#### WORK REQUIRED
Give everything from the line containing "You are a computer-use" down to the line containing "Given: Click sparkline", both included, as a Markdown table with the columns Row and Line: one row per line, blank lines skipped. Leave the pictures out of the answer.

#### PROVIDED RECORDS
--------------------

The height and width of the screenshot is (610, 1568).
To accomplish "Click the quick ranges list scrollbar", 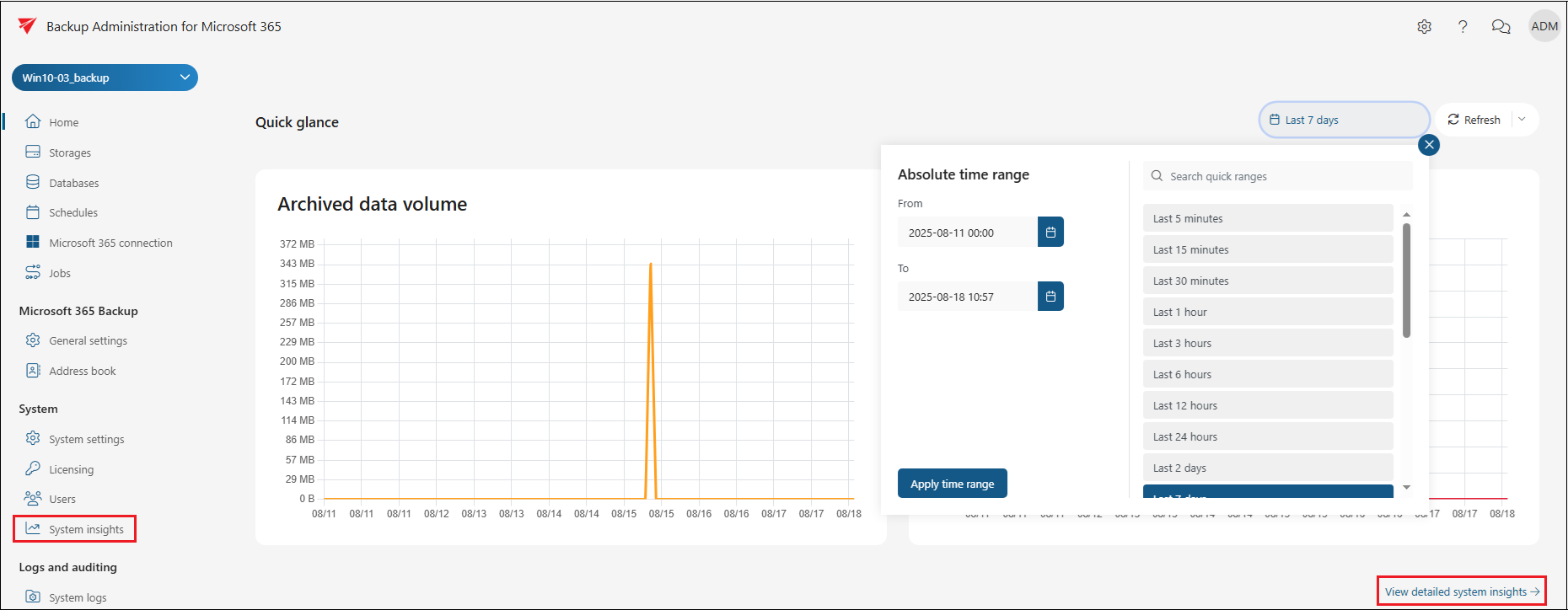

--------------------

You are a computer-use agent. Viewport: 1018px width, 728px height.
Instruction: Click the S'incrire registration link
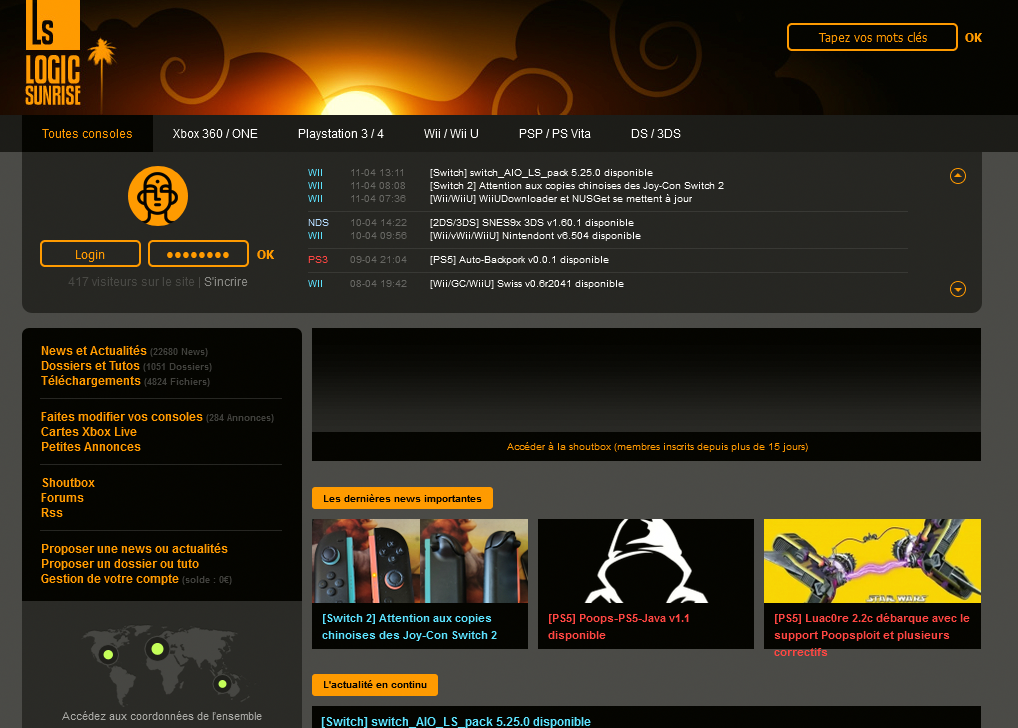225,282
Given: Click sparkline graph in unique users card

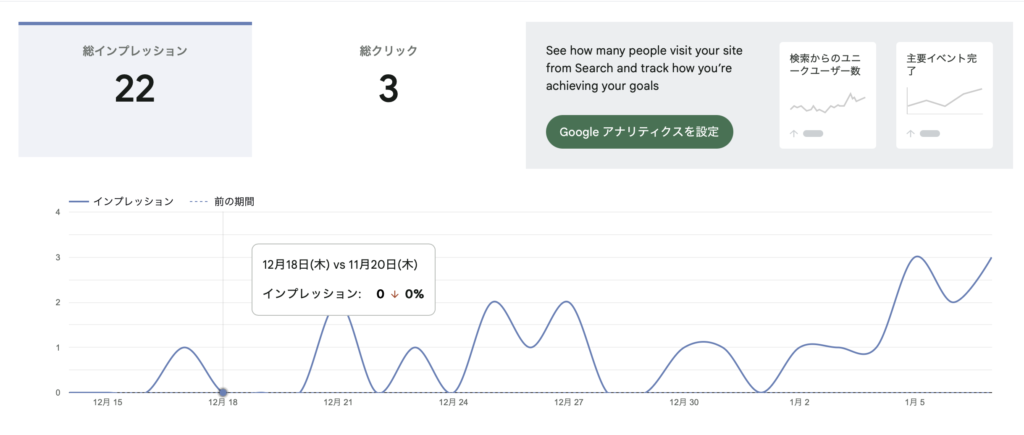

--------------------

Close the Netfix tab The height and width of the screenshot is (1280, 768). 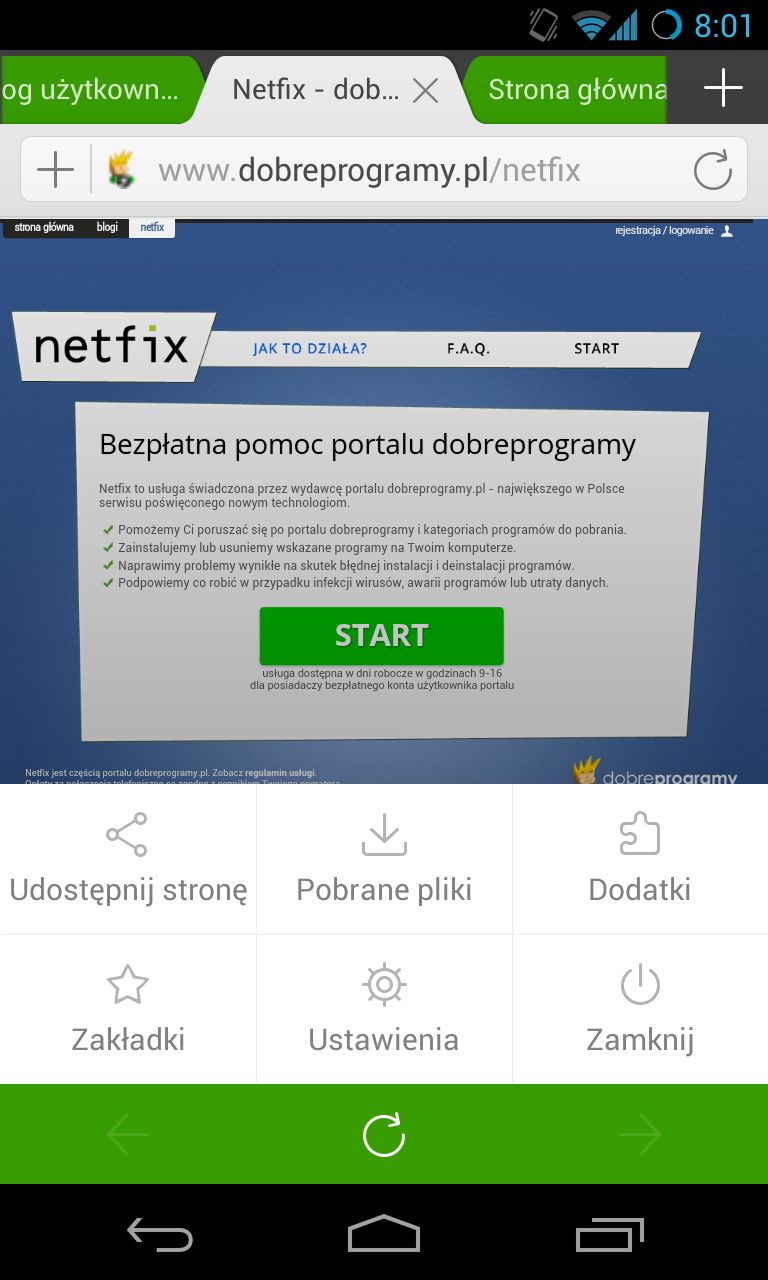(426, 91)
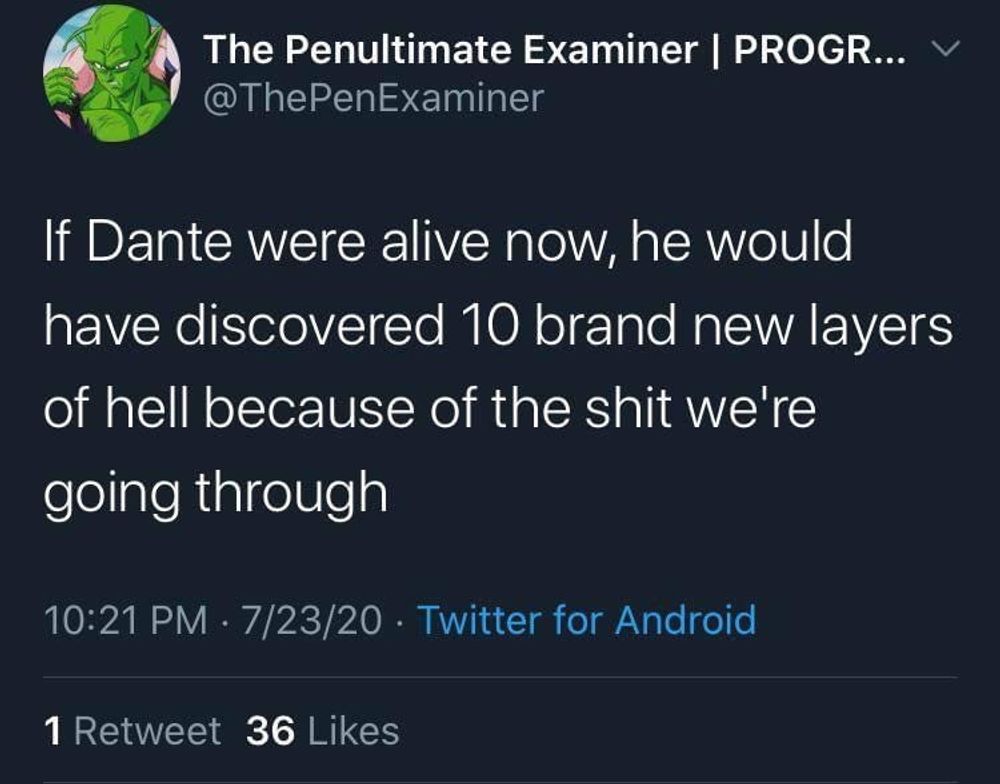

--------------------

#### ANSWER TO THE EXERCISE
| Row | Line |
|---|---|
| 1 | You are a computer-use agent. Viewport: 1018px width, 728px height. |
| 2 | Instruction: Click the S'incrire registration link |
| 3 | 225,282 |
| 4 | Given: Click sparkline graph in unique users card |